Pessoa: sempre novos enigmas
Poeta, artista múltiplo, expressou em sua obra as angústias e contradições do homem moderno
Fernando Pessoa (Lisboa, 13 de junho de 1888 – Lisboa, 30 de novembro de 1935), pensador, elegantíssimo prosador, grande poeta português, já se desdobrara em três outros mais – Ricardo Reis, Alberto Caeiro e Álvaro de Campos -, chegando à precisão de fixar-lhes as horas e segundos em que nasceram, dados acompanhados de horóscopos completos em inglês e português. No livro “Obras em Prosa” surge à coletânea de sua obra em prosa esparsa em várias correspondências, em artigos e meditações sobre estética, patriotismo, religião. Longe de esclarecer o enigma Fernando Pessoa, porém, este livro apenas amplia sua feição poliédrica e enigmática.
Em carta a dois psiquiatras franceses ele se define como um hístero-neurastênico, embora ressalve “não ser totalmente um cadáver consciente”. Em outra confissão vê coexistirem em si uma sensibilidade feminina e uma inteligência masculina, ou um amor ilimitado pela humanidade freado por um egoísmo abúlico que o irmana a Rousseau. Leitor finíssimo de Shakespeare, de Milton, de Shelley, de filósofos antigos gregos e modernos alemães, abandona toda leitura de chofre e cita como seus livros supremos apenas os “Pickwick Papers” de Charles Dickens, romances policiais. Deixou de se interessar por gente “simplesmente inteligente: as ideias que essa gente tem são iguais às que ocorrem a muitos não-escritores; a construção de suas obras é uma quantidade inteiramente negativa. Descobri que a leitura é uma espécie de sonho escravizador. Se devo sonhar, por que não sonhar os meus próprios sonhos?”

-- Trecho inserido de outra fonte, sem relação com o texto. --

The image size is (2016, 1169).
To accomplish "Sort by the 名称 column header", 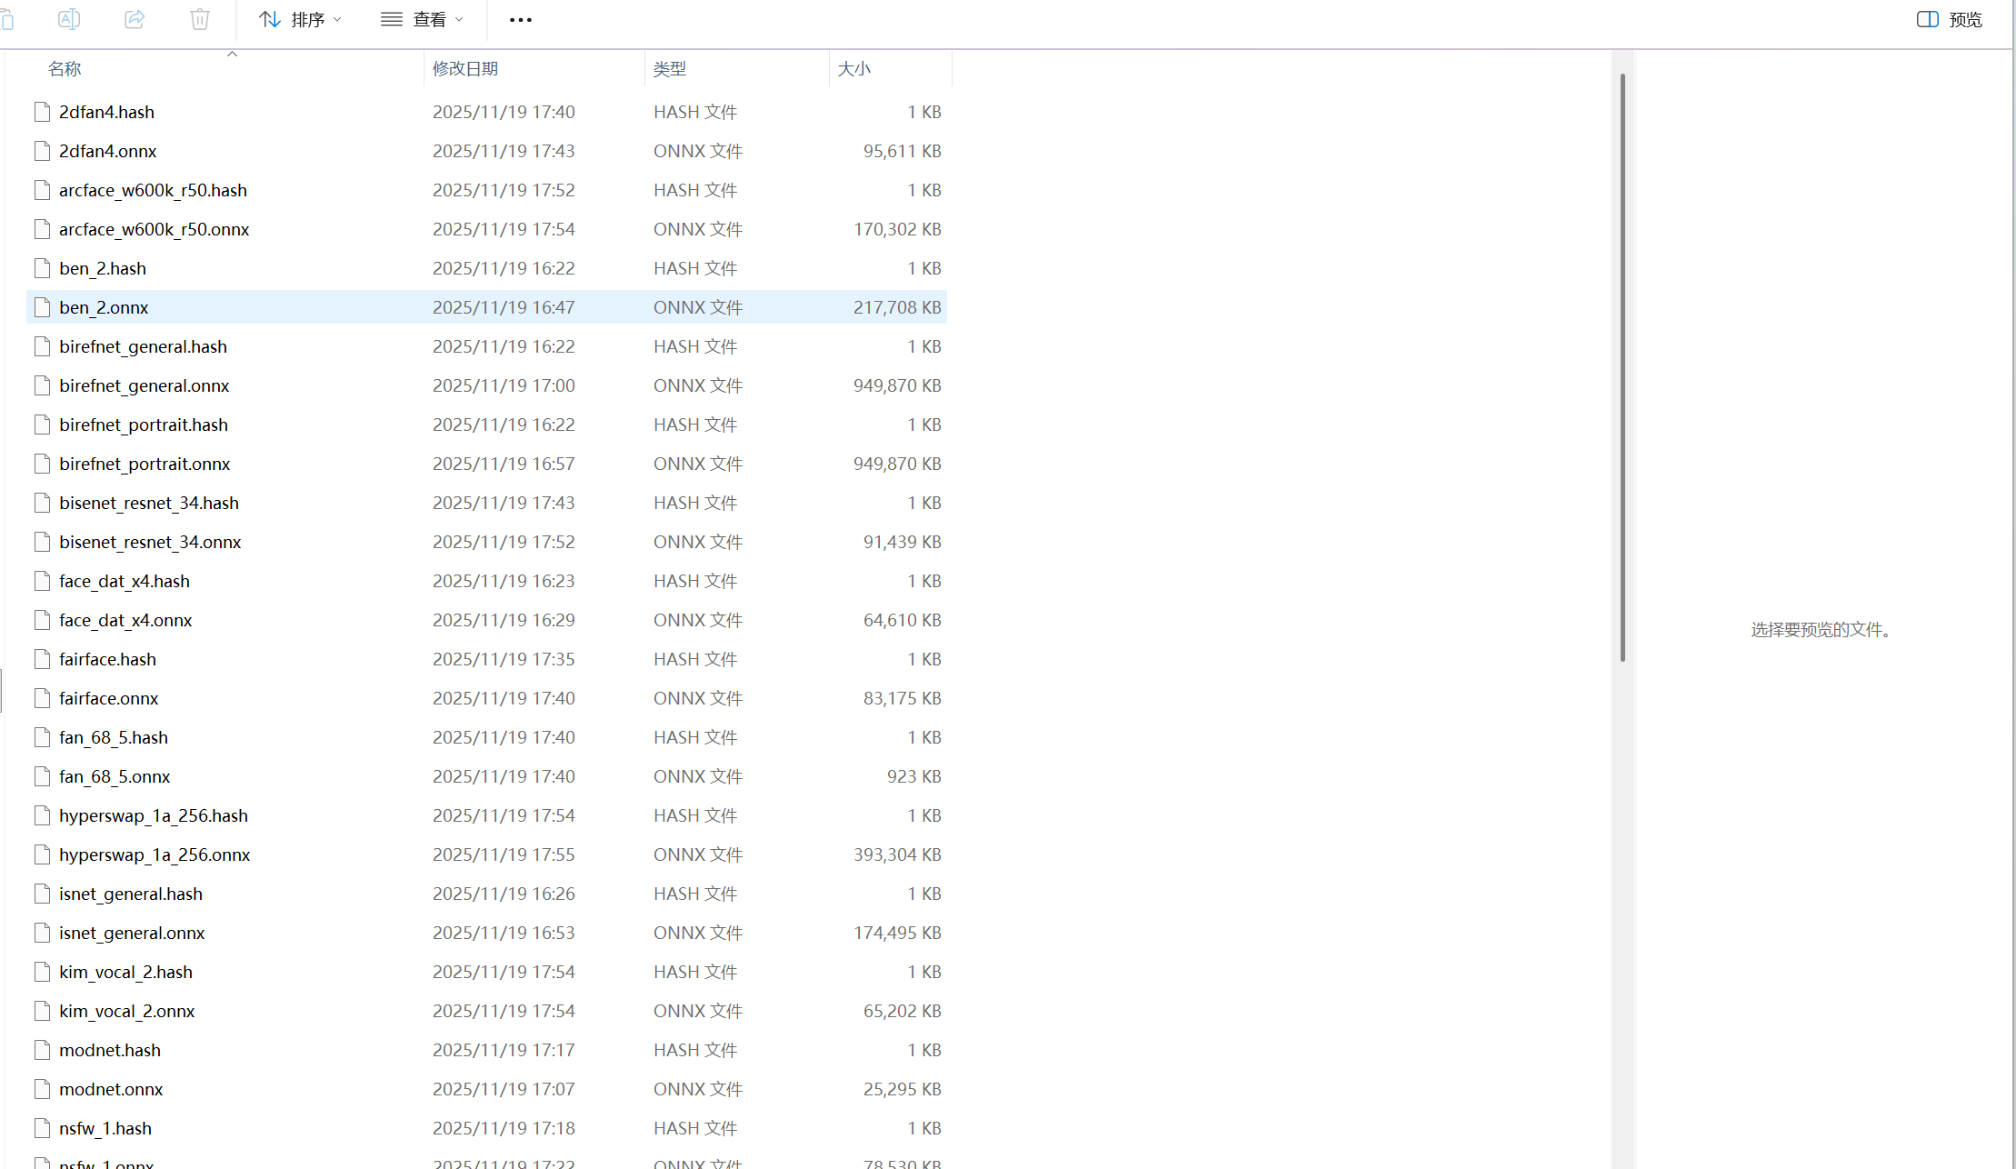I will (65, 69).
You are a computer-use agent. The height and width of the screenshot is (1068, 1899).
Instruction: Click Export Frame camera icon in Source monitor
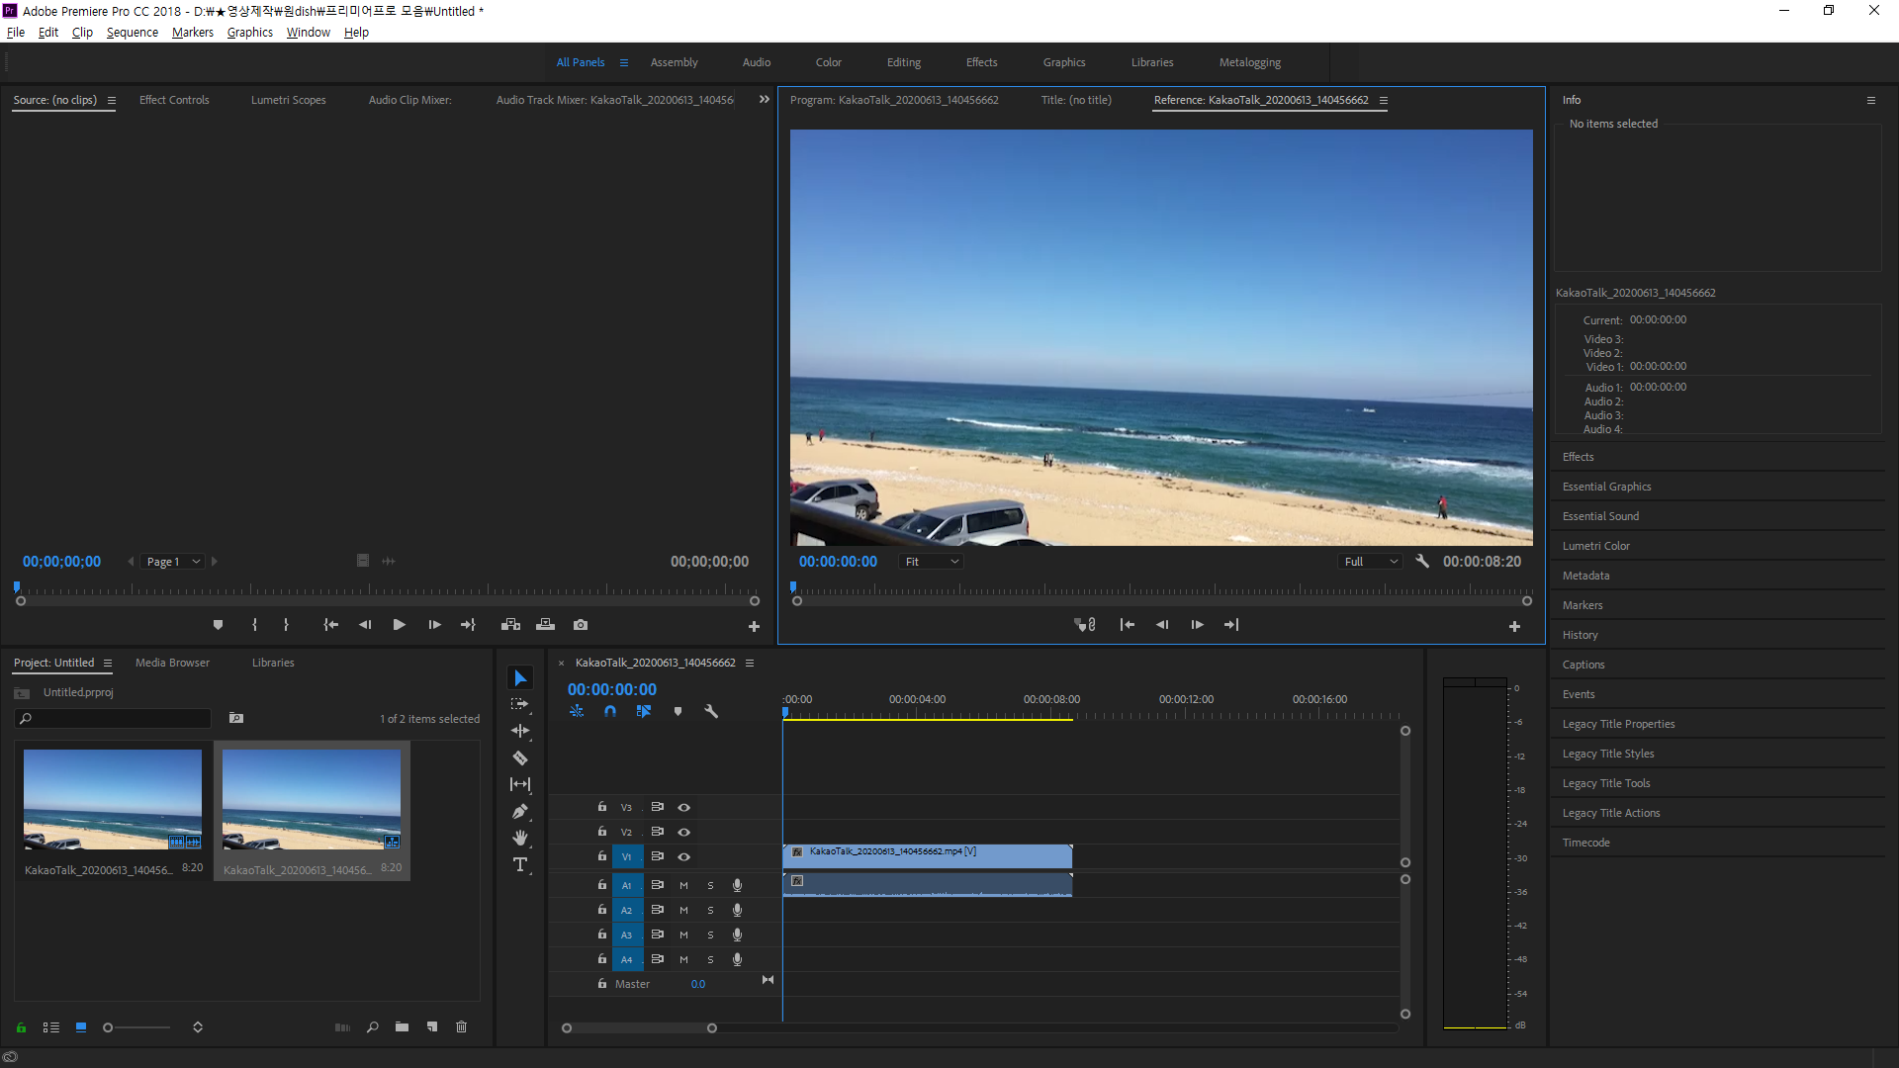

São centenas de páginas espantosas só concebíveis em termos daquilo que o zen-budismo chama de “satori”, aquela iluminação interior que abrange e ultrapassa a inteligência para apreender uma realidade transcendente e impalpável, impermeável à densidade limitadora das palavras e dos conceitos. Este volume inquietante, às vezes até apavorante pela densidade de suas reflexões teológicas, sociais, políticas, estéticas, é como um espelho diante-de-outro-diante-de-outro. Multiplica as imagens múltiplas de Fernando Pessoa pensador e elegantíssimo prosador. Muito mais que elucidar o seu mistério, contudo, somente o adensa e o aprofunda. É, enfim, um livro-chave para se seguir as esplêndidas perfeições verbais do poeta, um espírito complexíssimo, talvez o mais desafiador que a língua portuguesa já teve em todos os seus séculos de existência como idioma autônomo.
(Fonte: Veja, 26 de fevereiro de 1975 – LITERATURA/ Por Leo Gilson Ribeiro – OBRAS EM PROSA/ de Fernando Pessoa – Pág; 82)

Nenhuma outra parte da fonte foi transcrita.